Mission: Impossible - Rogue Nation Review

            The Mission: Impossible franchise seems to be one of the very few cases of a film series getting better as it goes along.  The original film (which itself is based off of a 1960s TV series) is a typical 90s blockbuster that doesn’t age too well, and its sequel is the typical case of diminishing returns.  However, something strange happened when J.J. Abrams took over the franchise with 2006’s Mission: Impossible III as the film turned out to be the fun blockbuster that this series was striving for and failing to achieve all along.  The series reached its pinnacle with Brad Bird’s Ghost Protocol, and now the latest entry into the series, Mission: Impossible – Rogue Nation, finds new ways to inject energy into this aging franchise even if it isn’t quite as good as the two previous entries.  The film finds new ways to make the series interesting while still standing on its own perfectly fine.
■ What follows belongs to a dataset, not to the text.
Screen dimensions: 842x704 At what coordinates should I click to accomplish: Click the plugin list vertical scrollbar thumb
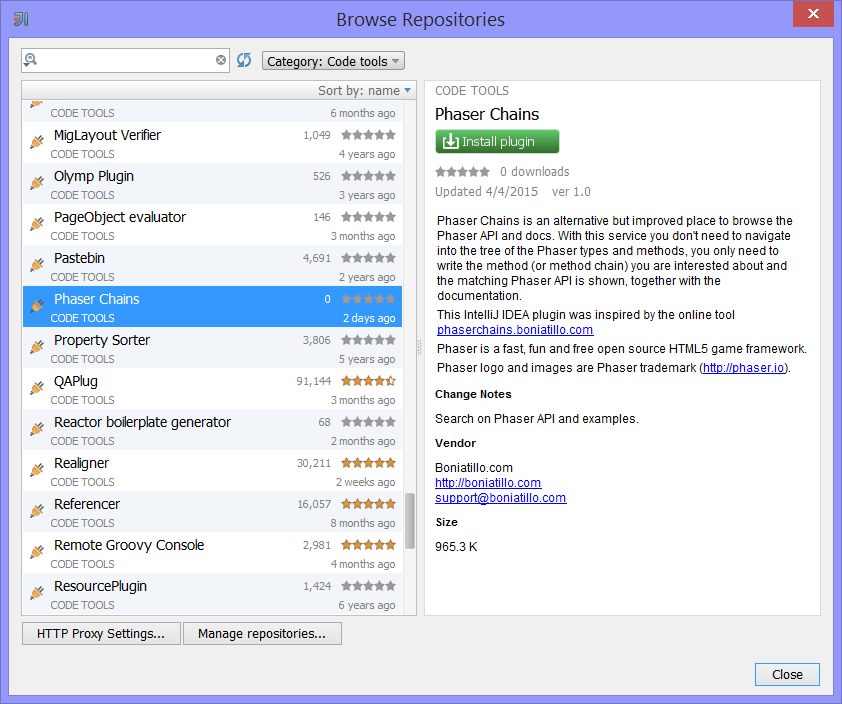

            Rogue Nation begins with the CIA taking over the IMF after the events of Ghost Protocol make Congress question the purpose of an agency with so little oversight.  Making matters worse for everyone is that Ethan Hunt (Tom Cruise) is on the hunt of the mysterious evil organization, the Syndicate, that no one else seems to believe exists.  Ethan must find proof of the Syndicate’s existence before the CIA can bring him in.

            Rogue Nation oddly feels much more like a Bond film than a Mission: Impossible film.  One of the main characters of the film very much fits the Bond girl profile, the main villains of the film are almost an organization out of an Ian Fleming book, and Britain even plays a key role in the film’s plot.  Even if this does make the film seem odd at times, it ends up being a better Bond film than most Bond films.  Rebecca Ferguson steals the show as the film’s Bond girl, Ilsa Faust.  She brings so much charisma and energy to the performance that she easily makes herself an equal to Tom Cruise, and director Christopher McQuarrie and cinematographer Robert Elswit shoot her like a goddess.  The film even gets through its bond-esque, convoluted mystery plot much better than most Bond films would.

            While the film ultimately feels a bit long, it’s hard not to admire the fact that everyone seems to be trying hard in the making of this film.  The cast (led by the consistent Tom Cruise) and the crew (Elswit does some fantastic work shooting this film, and the stunt crew deserves much credit for a film that is action packed but is also able to maintain its old school style) make this a film that is much better than its individual parts.

            Mission: Impossible – Rogue Nation is one of the better films of the summer.